Document segment below:

In DC Rebirth, the Thinker appears as a member of the Legion of Zoom.

=== Unnamed version ===
During the 2013–2014 Forever Evil storyline, which took place during "The New 52" era, an unidentified Thinker uses his intellect to predict the arrival of the Crime Syndicate of America and is incarcerated in Belle Reve. Thinker's brain drains energy from the rest of his body and prematurely ages him. When the Crime Syndicate arrive, Thinker is among the villains who swear allegiance to them, intending to claim the body of OMAC (Kevin Kho) for himself. He succeeds, only for Kevin to reclaim his body. As Thinker's original body is nowhere to be found, Amanda Waller suspects that Thinker is alive.

==Other versions==
- The body of an unidentified alternate universe version of the Thinker appears in JLA: The Nail #2. He was killed by the brainwashed Metamorpho on the orders of the mutated Jimmy Olsen who sought to isolate Earth from the galaxy while recreating Krypton.
- An unidentified alternate timeline version of the Thinker appears in Flashpoint: Legion of Doom as an inmate of Doom prison.

==In other media==
===Television===

Neil Sandilands as Clifford DeVoe / The Thinker in The Flash

- The Clifford DeVoe incarnation of the Thinker makes non-speaking cameo appearances in Justice League Unlimited as a member of Gorilla Grodd's Secret Society and the Rogues.
- The Clifford DeVoe incarnation of the Thinker makes a non-speaking cameo appearance in the Batman: The Brave and the Bold episode "Sword of the Atom!".
- The Clifford DeVoe incarnation of the Thinker appears in the fourth season of The Flash, portrayed primarily by Neil Sandilands, with Kendrick Sampson (Dominic Lanse / Brainstorm), Sugar Lyn Beard (Becky Sharpe / Hazard), Miranda MacDougall (Izzy Bowin / Fiddler), Arturo Del Puerto (Edwin Gauss / Folded Man), and Hartley Sawyer (Ralph Dibny / Elongated Man) also portraying the character in different host bodies. This version is a South African university professor who, with help from his engineer wife Marlize DeVoe, developed the "Thinking Cap" to increase his intelligence, only to become a metahuman with gifted intelligence and an advanced form of ALS. In an attempt to cure himself and remove technology from the world, Clifford became a wheelchair-using cyborg and tricked the Flash into helping him utilize 12 metahumans so he can steal their powers, give himself a new body, and counter the Flash and his allies. The speedster eventually succeeds in foiling Clifford's plans, but his "Enlightenment" satellite would go on to create more new metahumans and meta-technology that empowered individuals such as Cicada.
- The Clifford DeVoe incarnation of the Thinker, based on his Golden Age counterpart, makes a non-speaking cameo appearance in the Stargirl episode "Summer School: Chapter One" in a photograph.
- An unidentified incarnation of the Thinker, based on both Clifford DeVoe and Gaius Grieves (see below), appears in Suicide Squad Isekai, voiced by Hōchū Ōtsuka in Japanese and Jay Hickman in English. This version is a rogue member of the Suicide Squad. After escaping to another world, he joins forces with fellow rogue squad-mates, the Enchantress, the Ratcatcher, and Killer Croc as well as the Joker disguised as Katana, to serve the Undead King and brainwash a population of elves, only to be defeated by Harley Quinn and decapitated by the Joker, who steals his head and Thinking Cap to spread chaos.

End of Document segment.

Task requirements:
Quote word for word everything in the passage on the Thinker from "- The Clifford DeVoe incarnation of the Thinker, based" down to "to spread chaos.". The records have nothing to do with the passage on the Thinker.

Provided records below:

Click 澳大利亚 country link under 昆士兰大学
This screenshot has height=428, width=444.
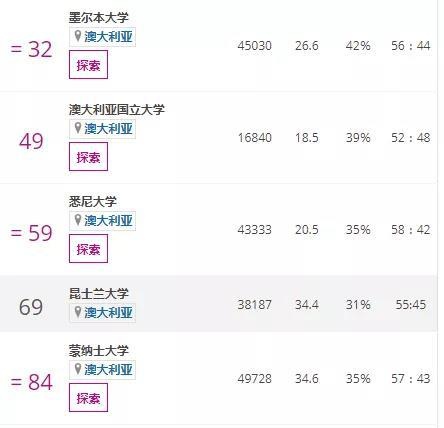(x=108, y=313)
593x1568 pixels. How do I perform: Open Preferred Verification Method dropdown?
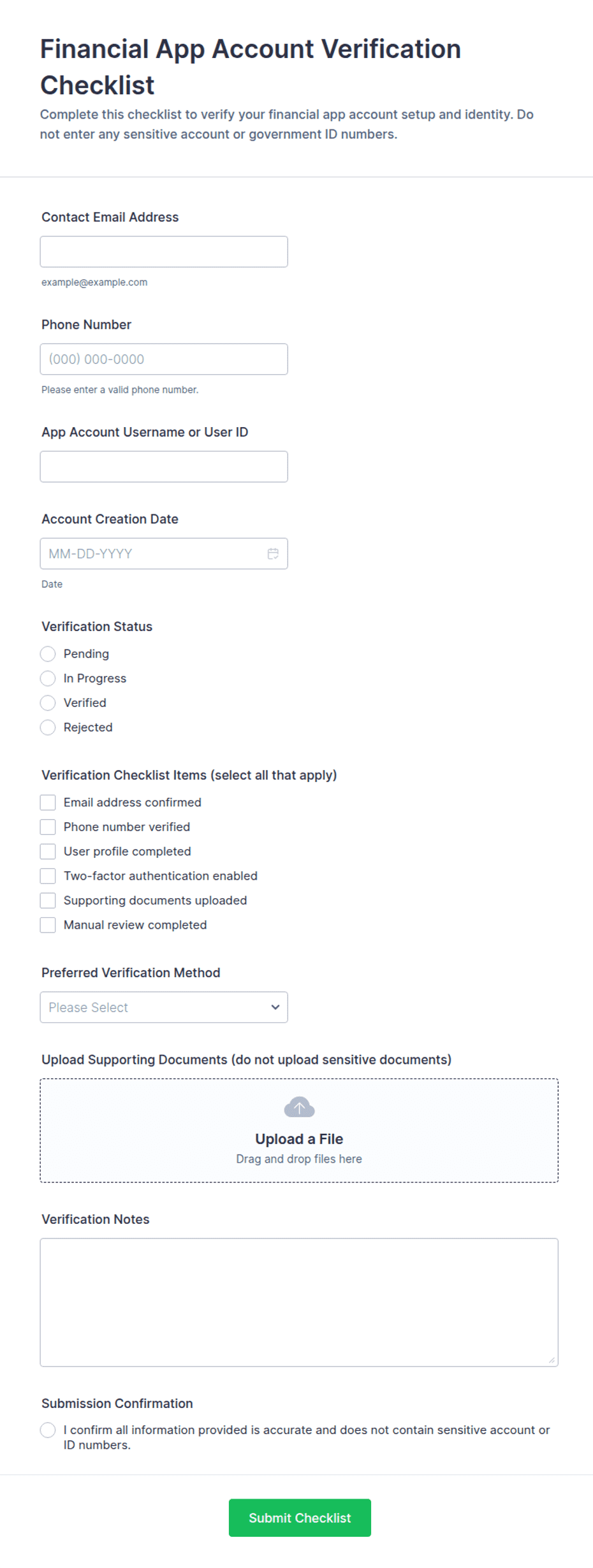[164, 1007]
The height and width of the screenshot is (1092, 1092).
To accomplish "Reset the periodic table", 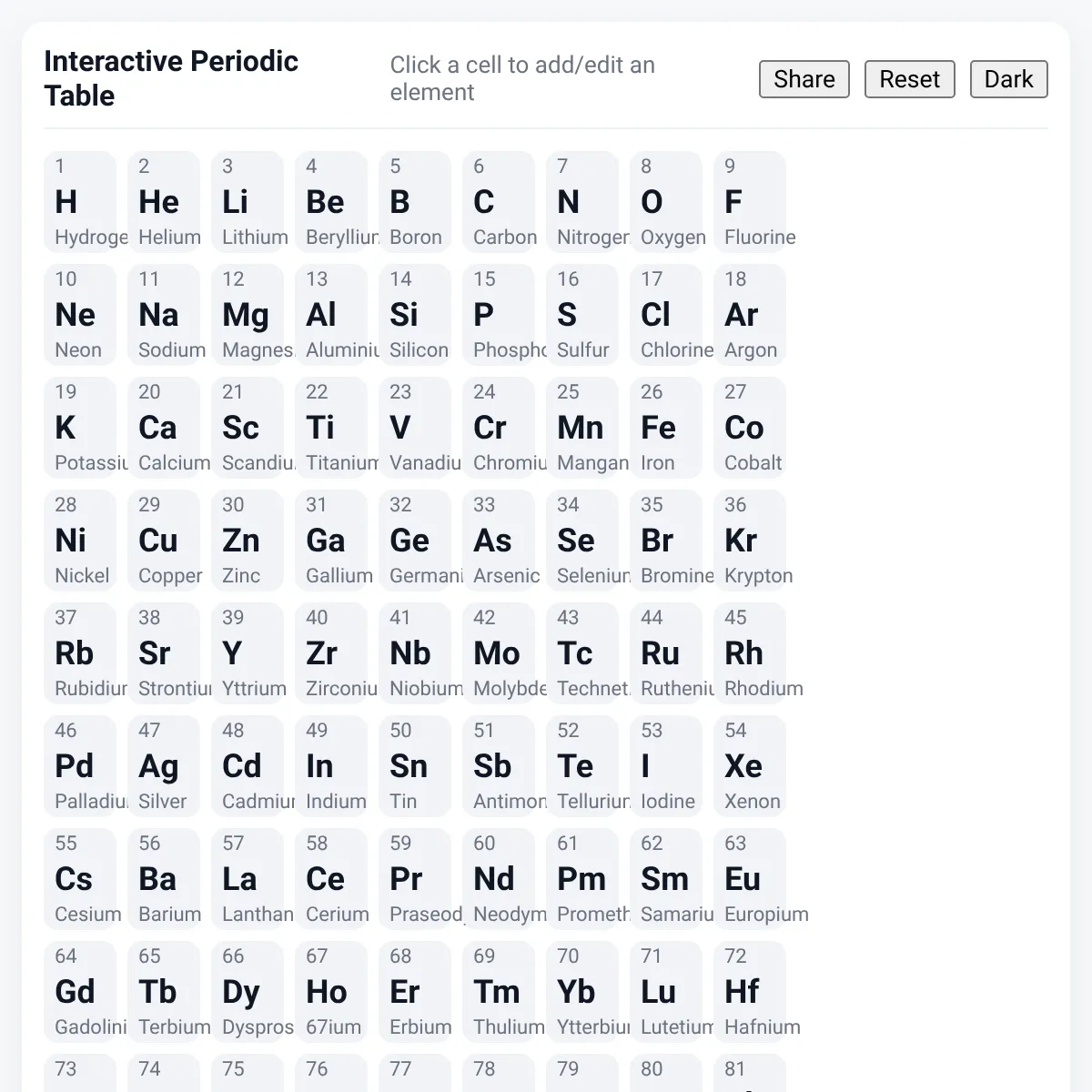I will pyautogui.click(x=909, y=79).
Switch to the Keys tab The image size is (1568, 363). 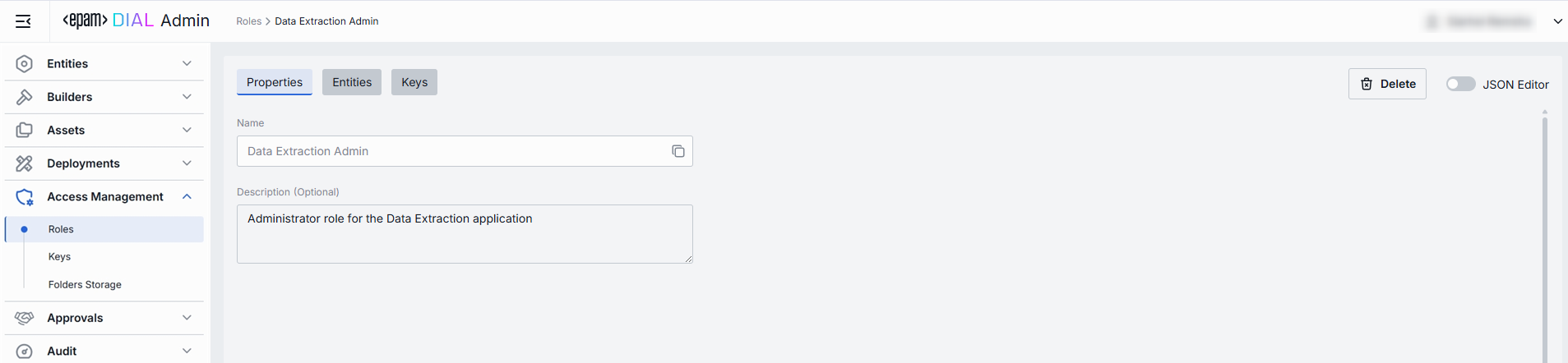click(414, 82)
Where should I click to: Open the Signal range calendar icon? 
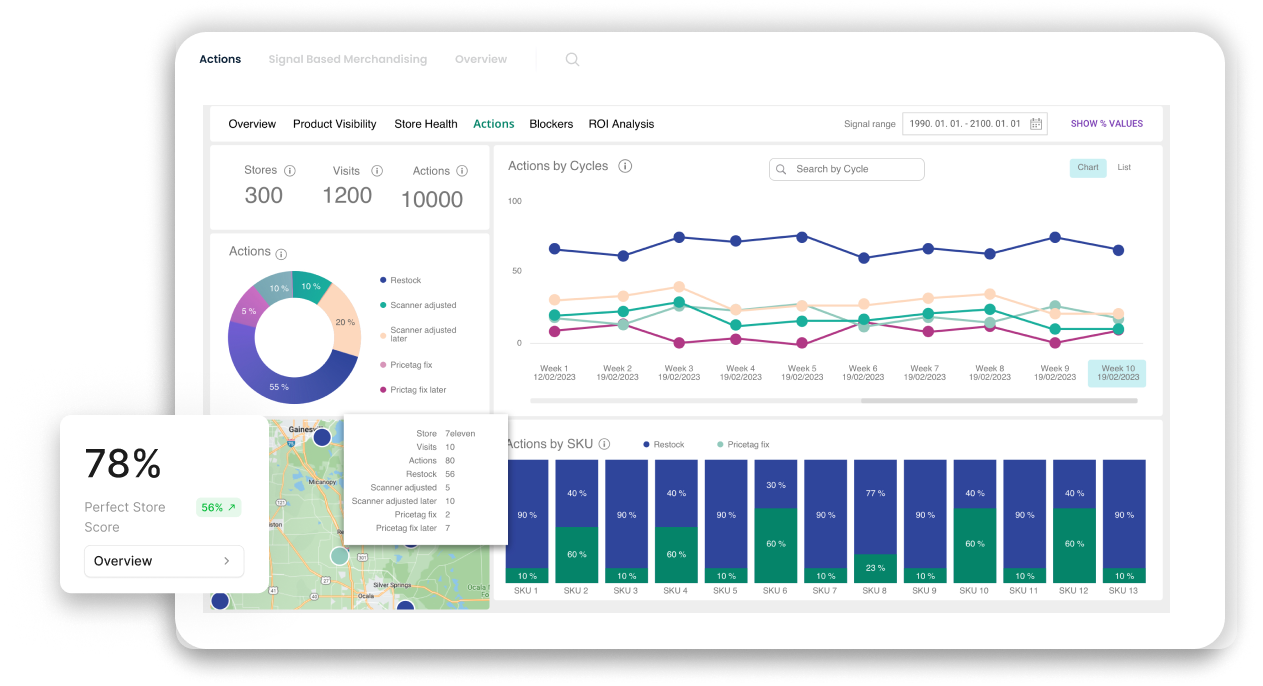pyautogui.click(x=1036, y=124)
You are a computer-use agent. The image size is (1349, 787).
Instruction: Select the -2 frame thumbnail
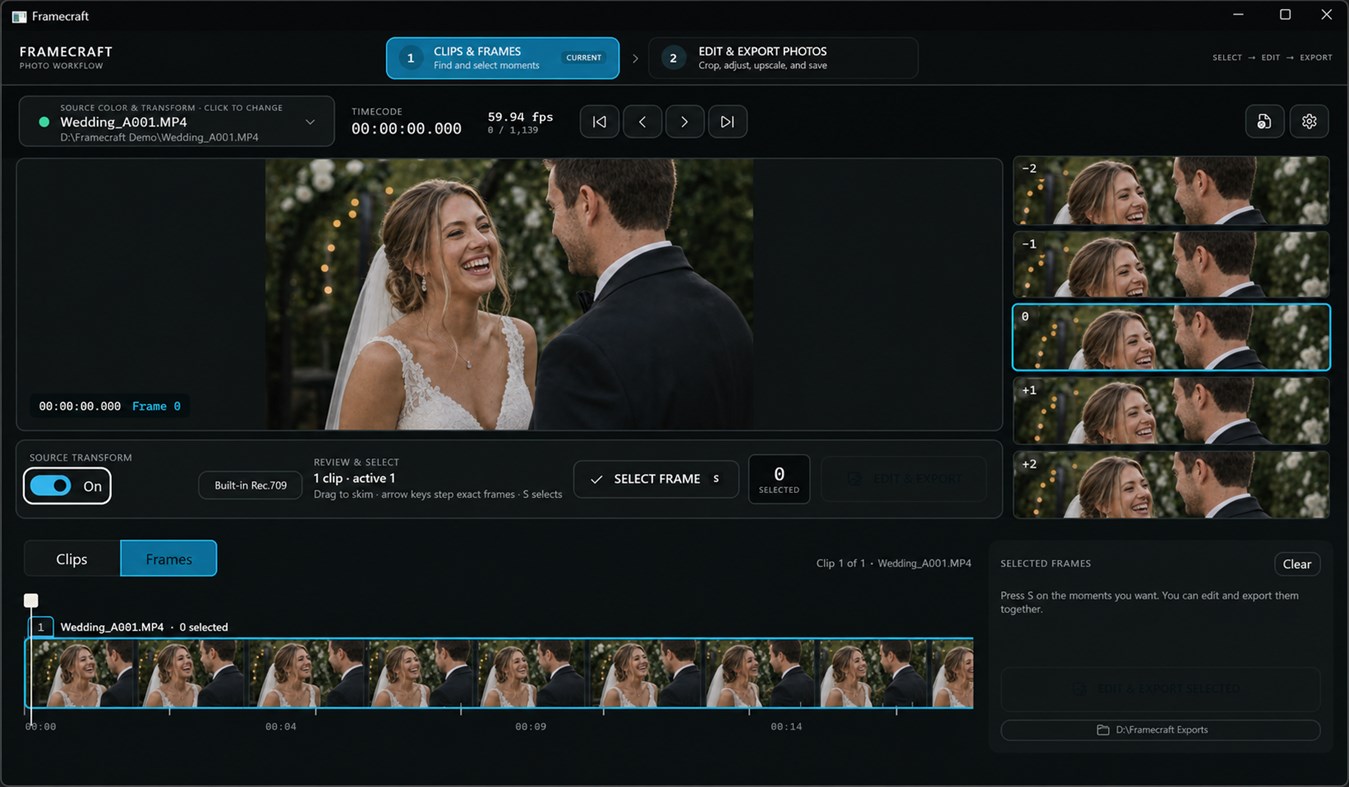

End of Provided records.

Answer to this problem:
- The Clifford DeVoe incarnation of the Thinker, based on his Golden Age counterpart, makes a non-speaking cameo appearance in the Stargirl episode "Summer School: Chapter One" in a photograph.
- An unidentified incarnation of the Thinker, based on both Clifford DeVoe and Gaius Grieves (see below), appears in Suicide Squad Isekai, voiced by Hōchū Ōtsuka in Japanese and Jay Hickman in English. This version is a rogue member of the Suicide Squad. After escaping to another world, he joins forces with fellow rogue squad-mates, the Enchantress, the Ratcatcher, and Killer Croc as well as the Joker disguised as Katana, to serve the Undead King and brainwash a population of elves, only to be defeated by Harley Quinn and decapitated by the Joker, who steals his head and Thinking Cap to spread chaos.